Exercise objective:
Reproduce the listing below verbatim, starting at the line that contains "This screenshot has height=507, width=860." and ending at the final line of the listing, with both ends included. Omit the pictures from your reproduction.

Information given:
* begin *
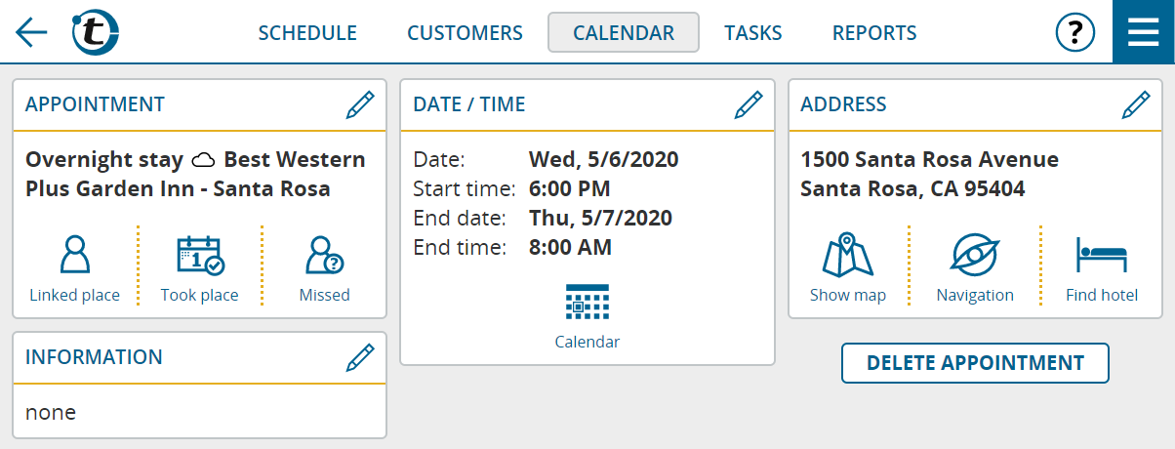Screen dimensions: 1175x449
Task: Show map of the address
Action: point(848,268)
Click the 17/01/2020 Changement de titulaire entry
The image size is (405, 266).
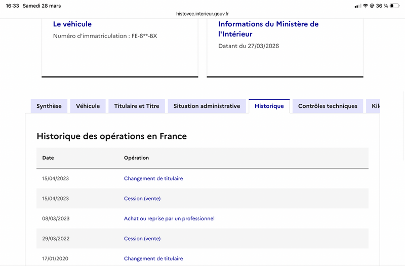[x=153, y=258]
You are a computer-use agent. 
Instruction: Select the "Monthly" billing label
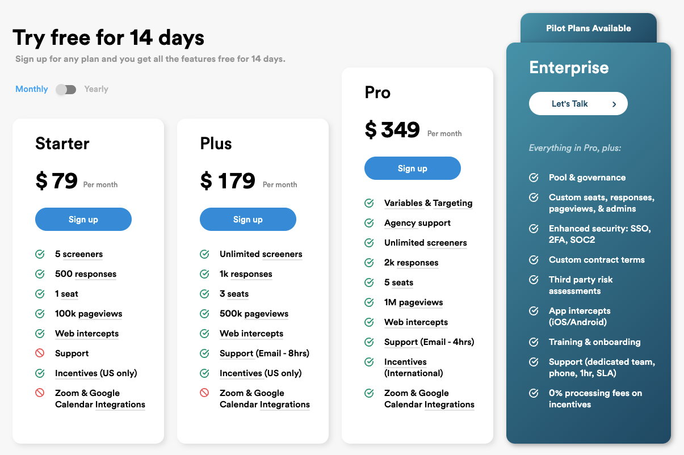[31, 89]
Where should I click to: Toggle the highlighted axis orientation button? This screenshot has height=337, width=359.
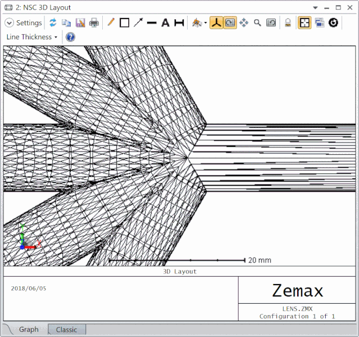pos(216,23)
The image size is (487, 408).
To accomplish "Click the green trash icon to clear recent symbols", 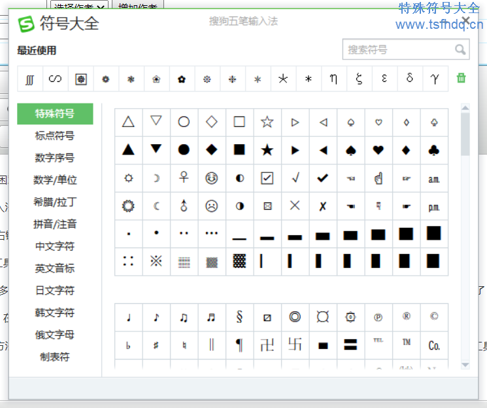I will [x=462, y=79].
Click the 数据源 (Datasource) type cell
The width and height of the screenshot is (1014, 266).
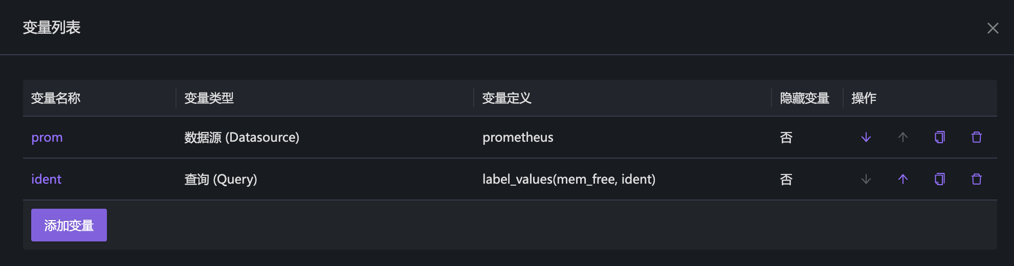point(241,138)
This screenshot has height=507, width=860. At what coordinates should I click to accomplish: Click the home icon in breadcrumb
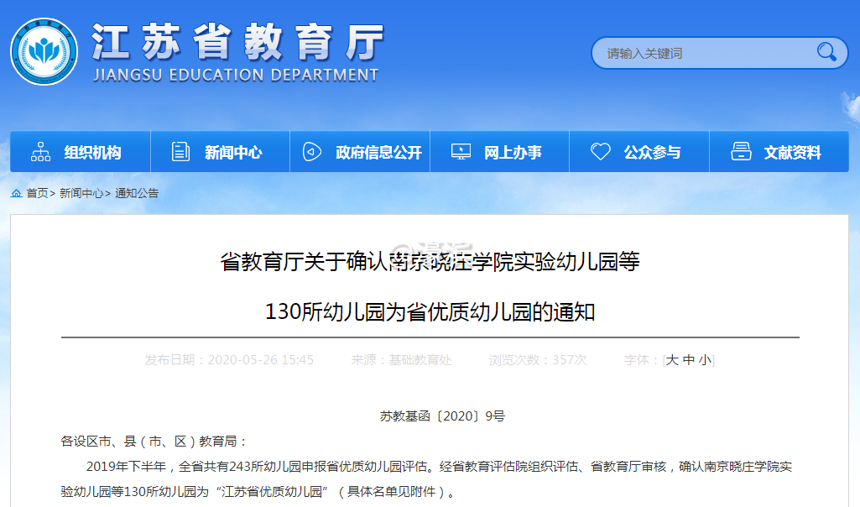click(17, 193)

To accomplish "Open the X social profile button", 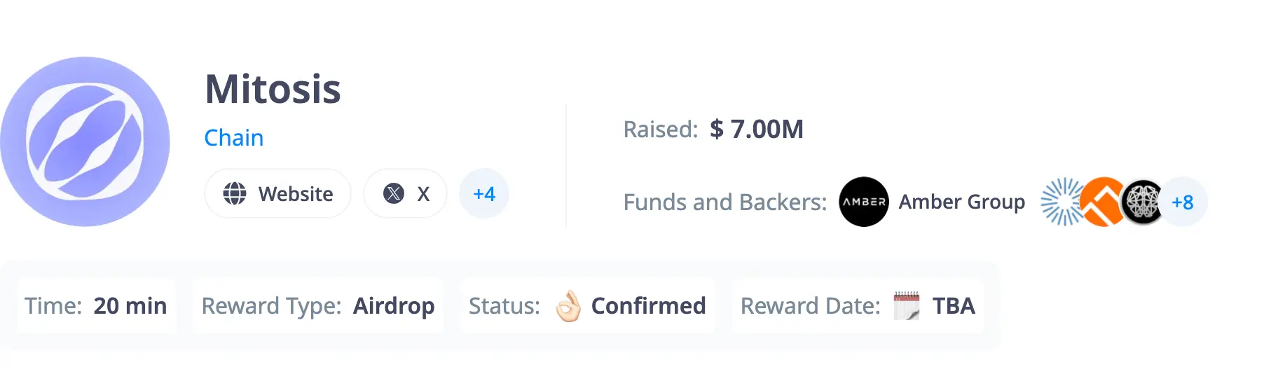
* end *
Exercise output:
This screenshot has height=507, width=860. At what coordinates should I click to accomplish: Click the home icon in breadcrumb
click(17, 193)

To accomplish "Open the X social profile button", 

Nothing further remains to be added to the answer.